GIVEN ENTRIES:
● ● ● ● ●

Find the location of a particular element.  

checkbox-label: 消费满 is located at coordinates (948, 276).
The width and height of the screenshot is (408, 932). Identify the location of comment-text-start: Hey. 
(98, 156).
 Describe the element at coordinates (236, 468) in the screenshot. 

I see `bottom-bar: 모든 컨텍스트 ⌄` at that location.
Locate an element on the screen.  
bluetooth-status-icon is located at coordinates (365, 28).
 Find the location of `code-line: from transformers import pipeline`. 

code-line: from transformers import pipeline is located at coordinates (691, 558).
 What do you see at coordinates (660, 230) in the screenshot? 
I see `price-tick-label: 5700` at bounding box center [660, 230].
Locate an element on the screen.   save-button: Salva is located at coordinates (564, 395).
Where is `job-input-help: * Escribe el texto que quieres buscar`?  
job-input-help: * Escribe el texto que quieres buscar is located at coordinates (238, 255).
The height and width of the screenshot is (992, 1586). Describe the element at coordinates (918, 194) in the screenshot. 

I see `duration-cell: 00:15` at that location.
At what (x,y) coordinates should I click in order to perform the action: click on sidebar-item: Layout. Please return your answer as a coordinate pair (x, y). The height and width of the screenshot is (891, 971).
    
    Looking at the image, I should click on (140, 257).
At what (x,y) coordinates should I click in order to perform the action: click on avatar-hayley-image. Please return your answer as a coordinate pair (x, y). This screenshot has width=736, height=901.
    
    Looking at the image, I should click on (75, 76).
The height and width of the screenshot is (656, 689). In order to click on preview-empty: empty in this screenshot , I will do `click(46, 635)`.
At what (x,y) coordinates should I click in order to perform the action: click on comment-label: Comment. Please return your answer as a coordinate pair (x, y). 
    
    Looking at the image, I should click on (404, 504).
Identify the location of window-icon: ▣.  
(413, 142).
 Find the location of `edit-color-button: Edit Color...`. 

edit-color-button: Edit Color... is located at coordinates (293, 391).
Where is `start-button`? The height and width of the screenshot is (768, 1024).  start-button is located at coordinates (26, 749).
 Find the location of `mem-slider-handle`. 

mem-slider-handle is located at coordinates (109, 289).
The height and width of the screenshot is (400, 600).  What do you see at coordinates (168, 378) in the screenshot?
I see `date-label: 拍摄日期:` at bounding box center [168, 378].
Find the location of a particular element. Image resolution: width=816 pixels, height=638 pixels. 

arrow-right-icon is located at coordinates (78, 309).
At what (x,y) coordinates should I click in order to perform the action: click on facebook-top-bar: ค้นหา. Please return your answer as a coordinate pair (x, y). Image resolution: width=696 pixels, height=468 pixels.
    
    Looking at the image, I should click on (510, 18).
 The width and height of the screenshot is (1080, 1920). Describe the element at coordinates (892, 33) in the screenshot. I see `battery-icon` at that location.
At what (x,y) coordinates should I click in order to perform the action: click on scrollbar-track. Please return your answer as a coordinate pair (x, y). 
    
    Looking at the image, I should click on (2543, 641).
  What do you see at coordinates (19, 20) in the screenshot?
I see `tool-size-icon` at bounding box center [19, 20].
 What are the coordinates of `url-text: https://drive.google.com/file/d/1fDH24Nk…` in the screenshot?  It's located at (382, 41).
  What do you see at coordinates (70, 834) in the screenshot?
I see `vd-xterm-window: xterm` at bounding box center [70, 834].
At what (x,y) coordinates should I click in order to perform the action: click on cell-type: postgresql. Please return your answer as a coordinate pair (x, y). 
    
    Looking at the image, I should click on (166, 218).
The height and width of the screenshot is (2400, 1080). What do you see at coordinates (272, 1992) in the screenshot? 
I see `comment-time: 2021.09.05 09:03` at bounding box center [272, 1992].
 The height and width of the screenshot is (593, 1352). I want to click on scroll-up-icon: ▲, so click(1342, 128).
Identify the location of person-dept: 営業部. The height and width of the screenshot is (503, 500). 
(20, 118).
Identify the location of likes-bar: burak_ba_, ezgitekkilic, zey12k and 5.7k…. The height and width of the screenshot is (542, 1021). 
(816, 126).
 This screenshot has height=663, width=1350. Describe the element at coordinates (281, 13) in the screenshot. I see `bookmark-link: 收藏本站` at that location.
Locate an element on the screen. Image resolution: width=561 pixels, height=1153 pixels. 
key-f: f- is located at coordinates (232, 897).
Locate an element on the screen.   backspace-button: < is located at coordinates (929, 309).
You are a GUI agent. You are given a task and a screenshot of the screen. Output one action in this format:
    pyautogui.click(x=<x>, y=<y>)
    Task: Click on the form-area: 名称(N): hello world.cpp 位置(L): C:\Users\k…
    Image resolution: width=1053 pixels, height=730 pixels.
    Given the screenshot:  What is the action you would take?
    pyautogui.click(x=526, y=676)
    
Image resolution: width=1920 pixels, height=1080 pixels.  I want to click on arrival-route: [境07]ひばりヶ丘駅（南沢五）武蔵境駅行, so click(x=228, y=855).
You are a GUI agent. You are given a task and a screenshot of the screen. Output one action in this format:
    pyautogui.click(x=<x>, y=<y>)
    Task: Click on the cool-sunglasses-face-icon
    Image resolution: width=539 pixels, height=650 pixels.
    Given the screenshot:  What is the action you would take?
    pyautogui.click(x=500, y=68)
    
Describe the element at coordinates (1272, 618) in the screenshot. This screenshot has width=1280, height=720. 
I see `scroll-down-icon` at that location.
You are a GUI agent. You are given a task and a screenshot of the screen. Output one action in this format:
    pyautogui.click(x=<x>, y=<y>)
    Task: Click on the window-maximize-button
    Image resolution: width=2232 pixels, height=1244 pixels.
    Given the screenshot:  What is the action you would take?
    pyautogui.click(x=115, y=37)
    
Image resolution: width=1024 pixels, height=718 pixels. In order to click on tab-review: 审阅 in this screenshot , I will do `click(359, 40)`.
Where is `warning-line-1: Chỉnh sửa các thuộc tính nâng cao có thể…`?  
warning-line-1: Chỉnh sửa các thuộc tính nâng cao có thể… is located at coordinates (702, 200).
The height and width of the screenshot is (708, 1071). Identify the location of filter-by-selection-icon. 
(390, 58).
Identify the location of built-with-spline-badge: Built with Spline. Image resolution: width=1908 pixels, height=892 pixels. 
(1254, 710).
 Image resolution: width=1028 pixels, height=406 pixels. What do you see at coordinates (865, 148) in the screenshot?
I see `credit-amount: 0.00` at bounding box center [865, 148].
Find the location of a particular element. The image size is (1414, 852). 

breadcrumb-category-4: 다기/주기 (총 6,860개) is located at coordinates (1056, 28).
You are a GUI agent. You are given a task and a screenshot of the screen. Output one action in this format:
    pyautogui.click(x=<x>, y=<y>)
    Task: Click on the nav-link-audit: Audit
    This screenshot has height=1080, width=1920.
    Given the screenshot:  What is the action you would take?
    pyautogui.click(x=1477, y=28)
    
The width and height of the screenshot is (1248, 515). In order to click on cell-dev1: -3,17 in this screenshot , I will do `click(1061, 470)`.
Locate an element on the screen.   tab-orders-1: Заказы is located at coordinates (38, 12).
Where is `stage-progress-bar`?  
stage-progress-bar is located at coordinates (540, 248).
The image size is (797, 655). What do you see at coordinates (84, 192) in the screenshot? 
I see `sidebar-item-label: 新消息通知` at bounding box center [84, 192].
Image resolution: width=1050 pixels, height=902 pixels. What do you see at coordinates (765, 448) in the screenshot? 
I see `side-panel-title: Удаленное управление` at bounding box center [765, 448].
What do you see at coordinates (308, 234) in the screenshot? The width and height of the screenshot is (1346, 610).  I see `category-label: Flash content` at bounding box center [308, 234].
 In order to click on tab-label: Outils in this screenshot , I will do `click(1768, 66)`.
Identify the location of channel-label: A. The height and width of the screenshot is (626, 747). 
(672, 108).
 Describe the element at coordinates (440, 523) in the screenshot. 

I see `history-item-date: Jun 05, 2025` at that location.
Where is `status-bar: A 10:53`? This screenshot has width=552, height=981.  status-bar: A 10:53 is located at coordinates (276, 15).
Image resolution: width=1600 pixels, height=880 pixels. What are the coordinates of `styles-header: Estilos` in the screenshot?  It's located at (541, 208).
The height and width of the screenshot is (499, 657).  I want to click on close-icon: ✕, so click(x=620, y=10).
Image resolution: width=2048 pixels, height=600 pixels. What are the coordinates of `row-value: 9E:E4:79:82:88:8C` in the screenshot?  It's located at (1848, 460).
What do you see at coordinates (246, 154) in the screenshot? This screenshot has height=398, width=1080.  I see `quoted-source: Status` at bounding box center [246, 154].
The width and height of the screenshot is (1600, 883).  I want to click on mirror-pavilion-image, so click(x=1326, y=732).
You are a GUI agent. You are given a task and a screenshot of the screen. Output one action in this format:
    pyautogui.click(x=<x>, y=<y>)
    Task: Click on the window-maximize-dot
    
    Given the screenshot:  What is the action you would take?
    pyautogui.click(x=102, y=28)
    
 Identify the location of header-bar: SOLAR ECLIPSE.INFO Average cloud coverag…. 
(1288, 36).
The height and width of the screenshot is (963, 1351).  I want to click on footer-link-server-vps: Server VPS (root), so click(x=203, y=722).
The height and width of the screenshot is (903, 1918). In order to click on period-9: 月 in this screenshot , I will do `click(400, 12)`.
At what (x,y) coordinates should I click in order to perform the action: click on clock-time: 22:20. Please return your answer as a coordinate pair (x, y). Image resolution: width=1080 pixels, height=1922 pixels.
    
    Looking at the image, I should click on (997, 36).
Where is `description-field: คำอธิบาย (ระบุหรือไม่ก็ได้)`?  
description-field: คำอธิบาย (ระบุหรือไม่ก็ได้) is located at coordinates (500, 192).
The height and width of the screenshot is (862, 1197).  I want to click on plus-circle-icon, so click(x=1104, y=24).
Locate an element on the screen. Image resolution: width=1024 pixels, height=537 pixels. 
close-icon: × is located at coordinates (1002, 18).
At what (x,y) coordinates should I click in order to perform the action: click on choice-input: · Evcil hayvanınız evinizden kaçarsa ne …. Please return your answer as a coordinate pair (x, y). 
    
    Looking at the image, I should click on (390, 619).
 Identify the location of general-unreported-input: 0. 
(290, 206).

● ● ● ● ●

THE PROBLEM: Copy the records from the line containing "Locate an element on the screen. Image resolution: width=561" through the line containing "pyautogui.click(x=526, y=676)", including both of those lines.

YOUR RESPONSE:
Locate an element on the screen. Image resolution: width=561 pixels, height=1153 pixels. 
key-f: f- is located at coordinates (232, 897).
Locate an element on the screen.   backspace-button: < is located at coordinates (929, 309).
You are a GUI agent. You are given a task and a screenshot of the screen. Output one action in this format:
    pyautogui.click(x=<x>, y=<y>)
    Task: Click on the form-area: 名称(N): hello world.cpp 位置(L): C:\Users\k…
    Image resolution: width=1053 pixels, height=730 pixels.
    Given the screenshot:  What is the action you would take?
    pyautogui.click(x=526, y=676)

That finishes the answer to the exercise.